* _AIM 1_:
Answer these questions from the abstract on system lifetime, one line each:
(a) Which approach does it say offers both a longer system lifetime and a low increase of power and delay?
(b) Which two kinds of function do the added components enable?
(c) What is the largest lifetime improvement reported, and by what factor does the expected instance lifetime differ in those designs?
* _AIM 2_:
Write what comes next in the abstract on system lifetime, starting after its final sentence.

* _TEXT BLOCK_:
⁂

# **Enhancement of System-Lifetime by Alternating Module Activation**

#### Frank Sill Torres

Dept. of Electronic Engineering, Federal University of Minas Gerais, Brazil franksill@ufmg.br

**Abstract.** Reliability and robustness have been always important parameters of integrated systems. However, with the emergence of nanotechnologies reliability concerns are arising with an alarming pace. The consequence is an increasing demand of techniques that improve yield as well as lifetime reliability of today's complex integrated systems. It is requested though, that the solutions result in only minimum penalties on power dissipation and system performance. The approach Alternating Module Activation (AMA) offers both extension of system lifetime and low increase of power and delay. The essential contribution of this work is an analysis to which extent this technique can be improved even more. Thereby, components that enable partial concurrent error detection as well as Built-in self-test functionality are included. Further, a flow for comparison of system's lifetime on cell-level is presented. Final results indicate an improvement of the system's lifetime of up to 58 % for designs in which the expected instance lifetime differs by factor 2.

⁂

* _SUPPLIED MATERIAL_:

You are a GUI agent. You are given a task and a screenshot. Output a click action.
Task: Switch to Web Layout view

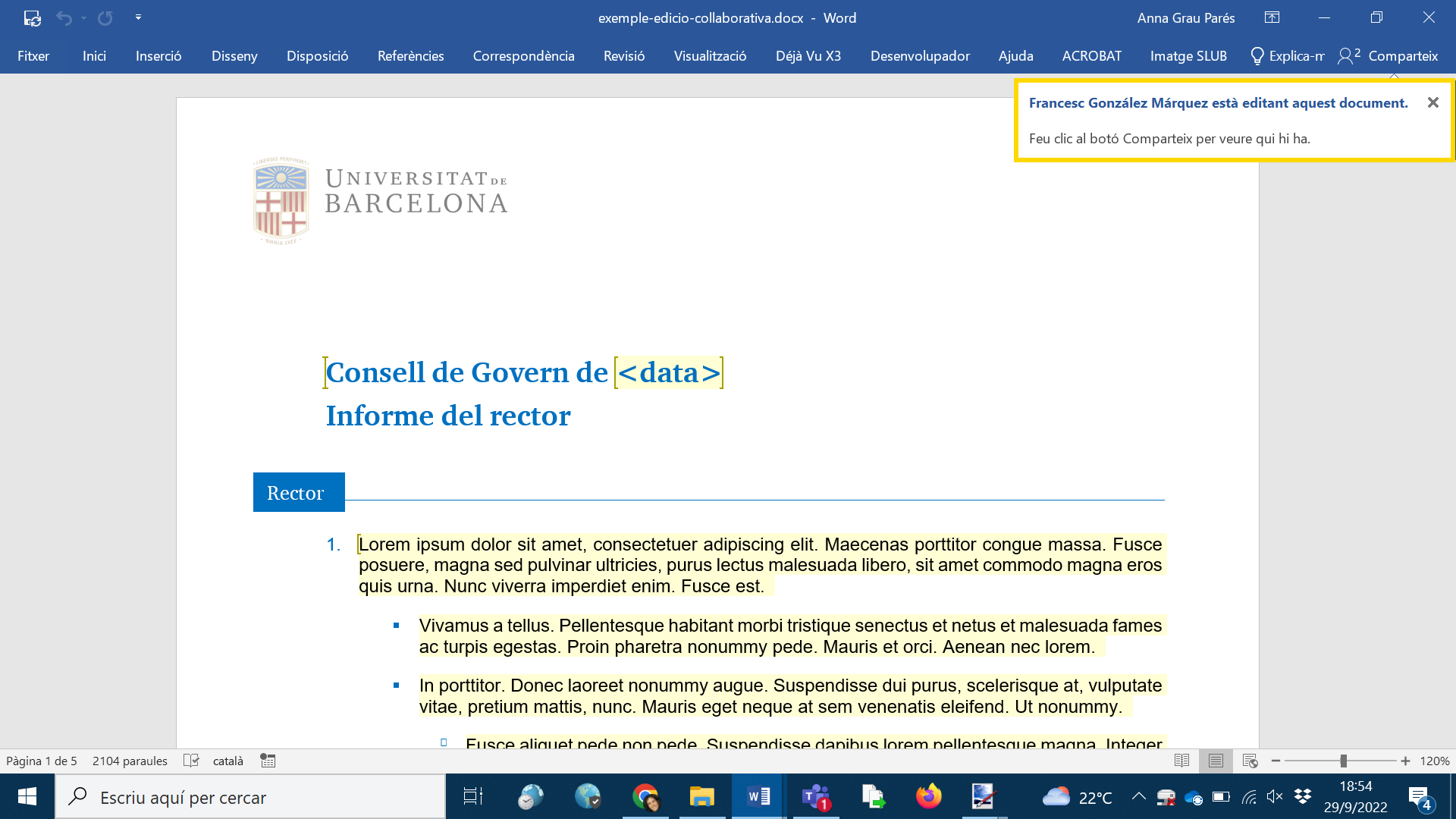coord(1250,761)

⁂

* _FINAL ANSWER 1_:
(a) Alternating Module Activation (AMA).
(b) Partial concurrent error detection and built-in self-test functionality.
(c) Up to 58 %, for designs in which the expected instance lifetime differs by factor 2.

* _FINAL ANSWER 2_:
Keywords: Robustness; Redundancy; Sleep Transistor, Modeling, BIST

### 1 INTRODUCTION

CMOS is still the predominating technology for digital designs with no identifiable concurrence in the near future. Driving forces of this leadership are the high miniaturization capability and the robustness of CMOS. The latter, though, is decreasing with an alarming pace against the background of technologies with sizes at the nanoscale. Such technologies, with device dimensions in the range of a few nanometers, suffer from an increased susceptibility to different kinds of failures during operation [1]. In contrast to previous technology generations, solutions within the manufacturing process are not sufficient anymore to deal with these kinds of issues. Accordingly, reliability concerns are not only an issue of manufacturing anymore, but also have to be considered in all abstraction layers of the design process. Thereby, three main strategies can be identified: (I) design techniques that detect errors [2], (II) techniques that detect and correct errors [3] and (III) those techniques that try to avoid or at least prolongate errors [4][5]. As those techniques of strategy (I) require another mechanism to cope with the detected error, they do not increase the expected lifetime of the designs as aimed at in this work.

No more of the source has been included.